Selective ion–molecule reactions of ether reagent ions with nucleoside antibiotics in a quadrupole ion trap

Abstract

AbstractThe analysis of a targeted group of nucleoside antibiotics has been accomplished through the use of selective ion‐molecule reactions and collision‐activated dissociation (CAD) techniques in a quadrupole ion trap. A series of homologous ether reagent ions generated from dimethyl ether, di‐n‐butyl ether and 2‐methoxyethanol were used as chemical ionization reagents. Because chemical ionization with dimethyl ether and di‐n‐butyl ether reagent ions did not provide selectivity and signal enhancement for the analysis of these biopharmaceuticals, a chemical ionization reagent with special hydrogen‐bonding capabilities was used.

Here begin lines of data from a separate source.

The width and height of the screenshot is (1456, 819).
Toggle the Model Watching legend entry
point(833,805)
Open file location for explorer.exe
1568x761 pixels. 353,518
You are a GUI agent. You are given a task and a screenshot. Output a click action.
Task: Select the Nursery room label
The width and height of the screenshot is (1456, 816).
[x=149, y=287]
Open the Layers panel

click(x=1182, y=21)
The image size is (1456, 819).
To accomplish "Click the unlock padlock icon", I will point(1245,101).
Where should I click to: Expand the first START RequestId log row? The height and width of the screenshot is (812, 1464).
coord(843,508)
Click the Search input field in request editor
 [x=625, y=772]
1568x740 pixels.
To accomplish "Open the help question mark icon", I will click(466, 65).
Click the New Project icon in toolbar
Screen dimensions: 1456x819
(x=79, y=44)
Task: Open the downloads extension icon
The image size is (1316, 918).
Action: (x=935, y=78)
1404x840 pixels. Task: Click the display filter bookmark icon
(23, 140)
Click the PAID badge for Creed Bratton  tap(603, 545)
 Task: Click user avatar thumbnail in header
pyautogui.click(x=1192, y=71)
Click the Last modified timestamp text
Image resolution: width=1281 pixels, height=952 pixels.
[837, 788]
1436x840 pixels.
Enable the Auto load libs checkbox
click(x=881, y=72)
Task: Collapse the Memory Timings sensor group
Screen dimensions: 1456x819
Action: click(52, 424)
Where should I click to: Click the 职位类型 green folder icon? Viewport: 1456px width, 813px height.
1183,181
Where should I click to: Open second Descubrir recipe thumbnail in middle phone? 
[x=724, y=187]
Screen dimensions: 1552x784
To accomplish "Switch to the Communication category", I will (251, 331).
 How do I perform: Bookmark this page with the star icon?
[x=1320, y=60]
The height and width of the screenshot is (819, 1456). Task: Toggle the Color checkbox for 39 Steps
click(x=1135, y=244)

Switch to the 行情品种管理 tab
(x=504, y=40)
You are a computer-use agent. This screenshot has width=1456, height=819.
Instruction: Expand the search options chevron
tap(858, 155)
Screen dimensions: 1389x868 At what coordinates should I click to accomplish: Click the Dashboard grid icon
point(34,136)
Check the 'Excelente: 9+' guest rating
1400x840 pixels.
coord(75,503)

The reagent ion that showed the greatest promise is a product of 2‐methoxyethanol, CH3OCH2CH2OCH2 +. This highly reactive species, which reacts selectively with nitrogen‐containing compounds, can undergo both nucleophilic attack and anchoring via hydrogen bond formation between the methoxy oxygen and an acidic hydrogen of the nucleoside substrate. The reaction of the CH3OCH2CH2OCH2+ ion with each of the nucleoside antibiotics resulted in formation of [M + 13]+ and [M + 89]+ products. The CAD spectra indicated that the adducts are covalently bound species and that the nucleotide moiety dominates both the reactive and dissociative behavior of the nucleoside antibiotics.